With the pictures left out, please return exactly the line holding "Open the 指标 indicator settings" and each following line until the entries end.
*** Opening of RECORDED INFORMATION ***
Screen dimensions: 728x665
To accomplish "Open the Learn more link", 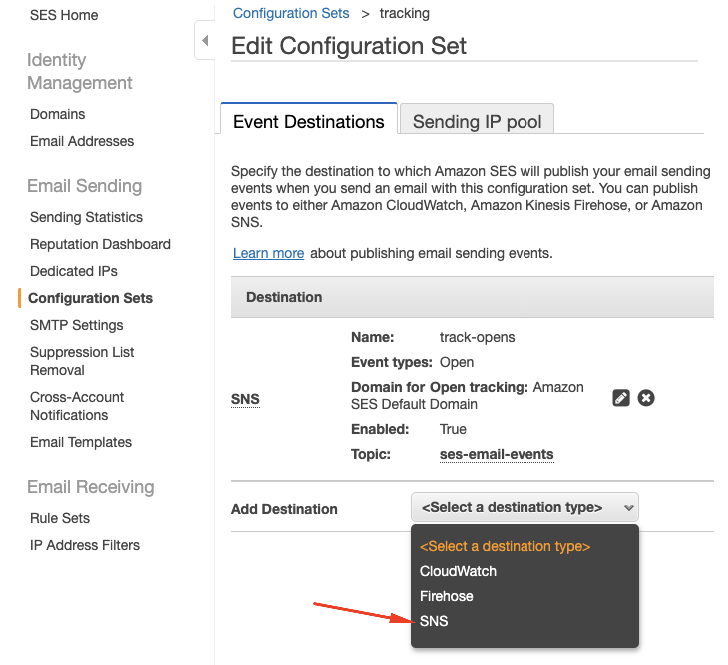I will click(268, 253).
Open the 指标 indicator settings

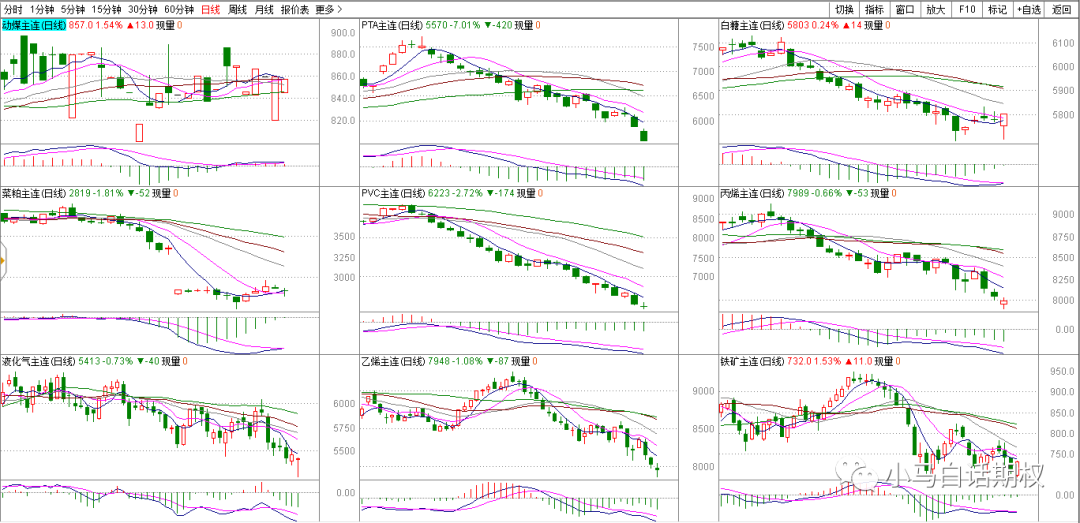pos(875,9)
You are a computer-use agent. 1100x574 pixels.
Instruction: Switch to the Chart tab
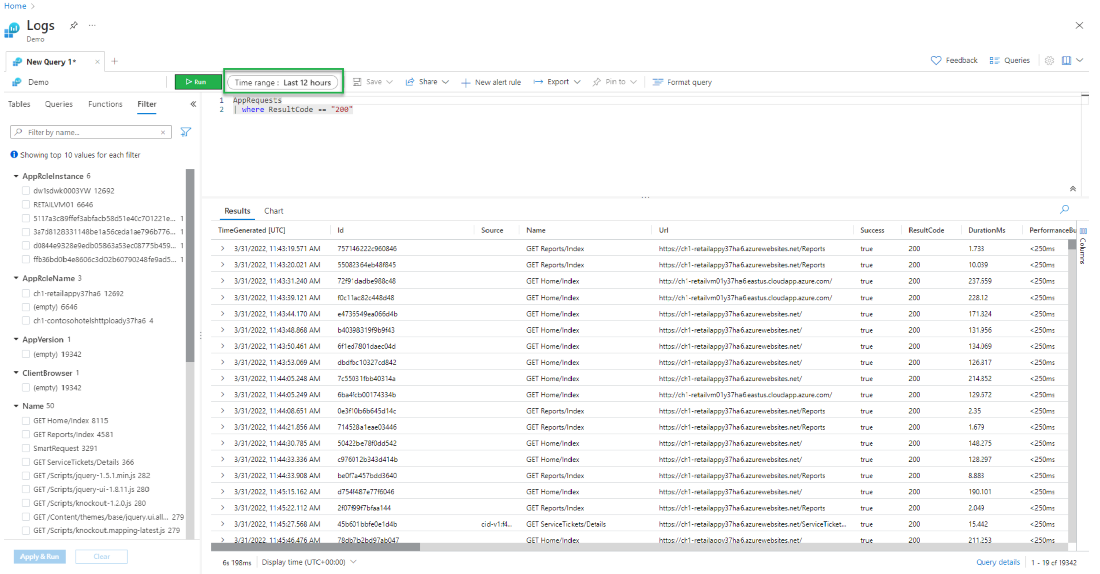point(273,211)
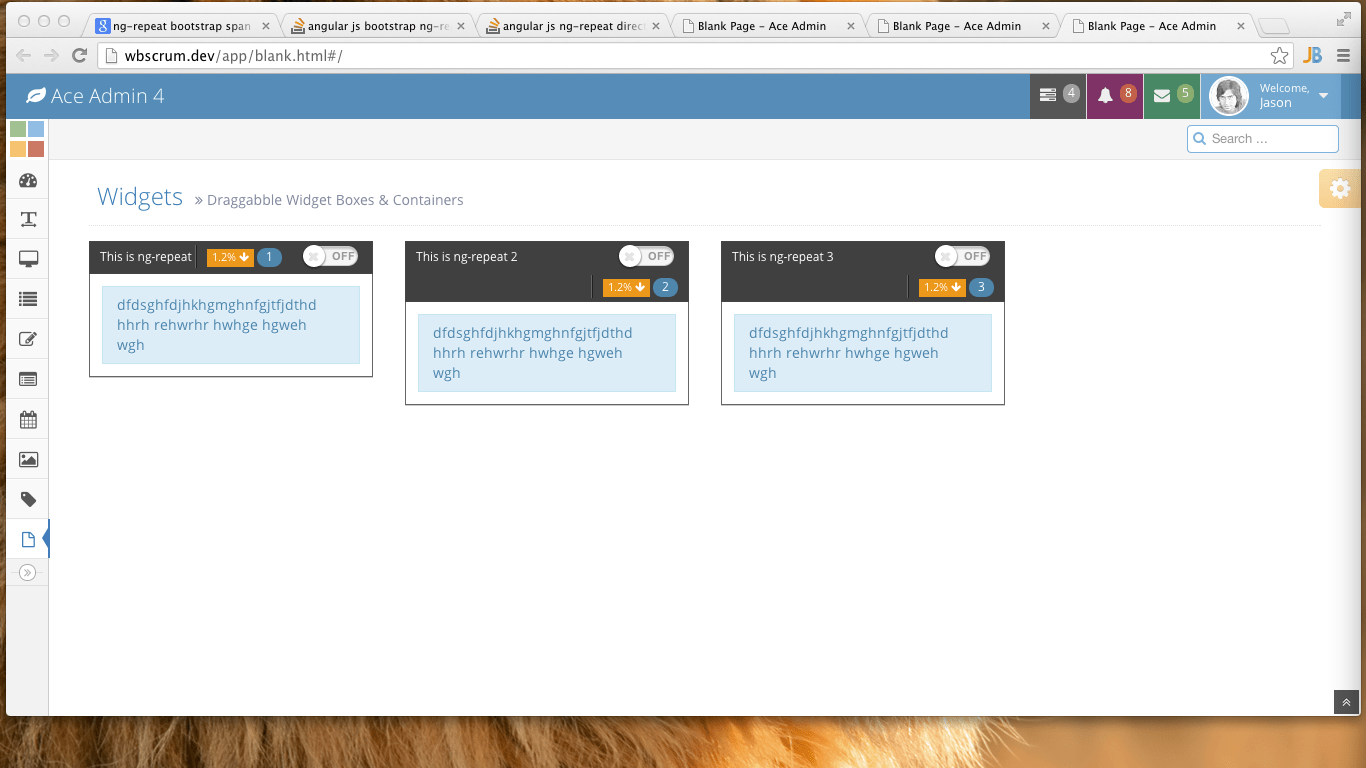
*** Close of RECORDED INFORMATION ***
FINISHED TASK >>
Open the 指标 indicator settings

pos(875,9)
You are a computer-use agent. 1100x574 pixels.
Instruction: Switch to the Chart tab
point(273,211)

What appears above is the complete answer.